Pero… en esta hay que darles la derecha: no solo no había demasiada necesidad de volver a filmar “Rebecca”, una de las grandes obras de Alfred Hitchcock, que está ahí para que cualquiera la admire (está claro, y esto es para otra columna, que hay algo de neofilia en esta obsesión por rehacer el pasado); además, la nueva versión, que puede verse en Netflix, no parece ofrecer evidencias de que su director, Ben Wheatley, haya tenido motivos para intentar otra aproximación a la obra.

En principio, la idea de Whatley era crear una película partiendo de la novela original, el romance gótico de Daphne Du Maurier, un romance gótico a la que Hitchcock aplicó su inconfundible sello (no por nada engendró la teoría del autor). Wheatley no quería partir de Alfred sino de Daphne, y por eso vistió a su producción de una suntuosidad de época digna de “The Crown”, que solo Netflix puede pagar, y en medio de esos escenarios preciosos, filmados de forma preciosista y grandilocuente (también pedante es el ritmo pausado que Wheatley impone), colocó a dos cuerpos estremecedoramente bellos, como Armie Hammer y Lily James.

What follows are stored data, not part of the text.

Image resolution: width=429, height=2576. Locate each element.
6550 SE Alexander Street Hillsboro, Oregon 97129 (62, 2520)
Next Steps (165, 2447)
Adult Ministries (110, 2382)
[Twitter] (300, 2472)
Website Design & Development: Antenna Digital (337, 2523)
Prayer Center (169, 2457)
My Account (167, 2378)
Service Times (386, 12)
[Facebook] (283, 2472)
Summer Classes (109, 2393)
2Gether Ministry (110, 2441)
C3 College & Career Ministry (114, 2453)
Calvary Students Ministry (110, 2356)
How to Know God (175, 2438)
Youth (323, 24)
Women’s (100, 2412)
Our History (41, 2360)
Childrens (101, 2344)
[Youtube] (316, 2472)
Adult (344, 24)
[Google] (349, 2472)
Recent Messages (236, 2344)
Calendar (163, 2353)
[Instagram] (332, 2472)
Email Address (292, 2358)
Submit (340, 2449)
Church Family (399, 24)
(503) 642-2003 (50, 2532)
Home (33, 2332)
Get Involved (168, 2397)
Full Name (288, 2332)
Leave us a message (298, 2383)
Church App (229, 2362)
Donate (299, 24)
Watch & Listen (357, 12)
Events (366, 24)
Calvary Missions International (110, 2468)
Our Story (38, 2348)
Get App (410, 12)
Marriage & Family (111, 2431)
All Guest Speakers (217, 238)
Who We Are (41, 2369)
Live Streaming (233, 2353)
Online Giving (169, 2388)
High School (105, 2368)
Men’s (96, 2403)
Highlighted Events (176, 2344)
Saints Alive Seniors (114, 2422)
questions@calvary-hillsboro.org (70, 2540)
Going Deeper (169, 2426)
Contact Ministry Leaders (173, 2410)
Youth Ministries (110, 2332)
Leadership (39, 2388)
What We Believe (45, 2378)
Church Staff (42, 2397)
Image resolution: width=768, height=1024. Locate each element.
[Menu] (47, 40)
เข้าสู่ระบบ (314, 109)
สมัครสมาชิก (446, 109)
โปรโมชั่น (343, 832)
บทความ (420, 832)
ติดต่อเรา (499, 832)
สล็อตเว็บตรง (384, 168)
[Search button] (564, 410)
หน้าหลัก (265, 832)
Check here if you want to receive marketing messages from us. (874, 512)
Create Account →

Pero el gótico no es un edificio, un look, sino una atmósfera: la película de Wheatley nada consigue transmitir en términos de pasiones desbordadas y torturadas, fantasmas clavados en el corazón y misterio. El horror, en aquellas superficies tan bellamente iluminadas por el sol de Monte Carlo, y tan frondosamente retocadas en la posproducción, no tiene de dónde brotar: el romance luce artificial, tan frío como la propia película, y por lo tanto el horror intenta irrumpir desde emociones atemperadas, tibias. Lo que se dice, aburrido.

Es como si el realizador hubiera dirigido de forma automática una adaptación por encargo: pero te encargan filmar una comedia de presupuesto mediano, o una de superhéroes, no una remake de Hitchcock. Al final, el misterio más interesante que ofrece la película es: ¿quién mandó a Wheatley a filmarla?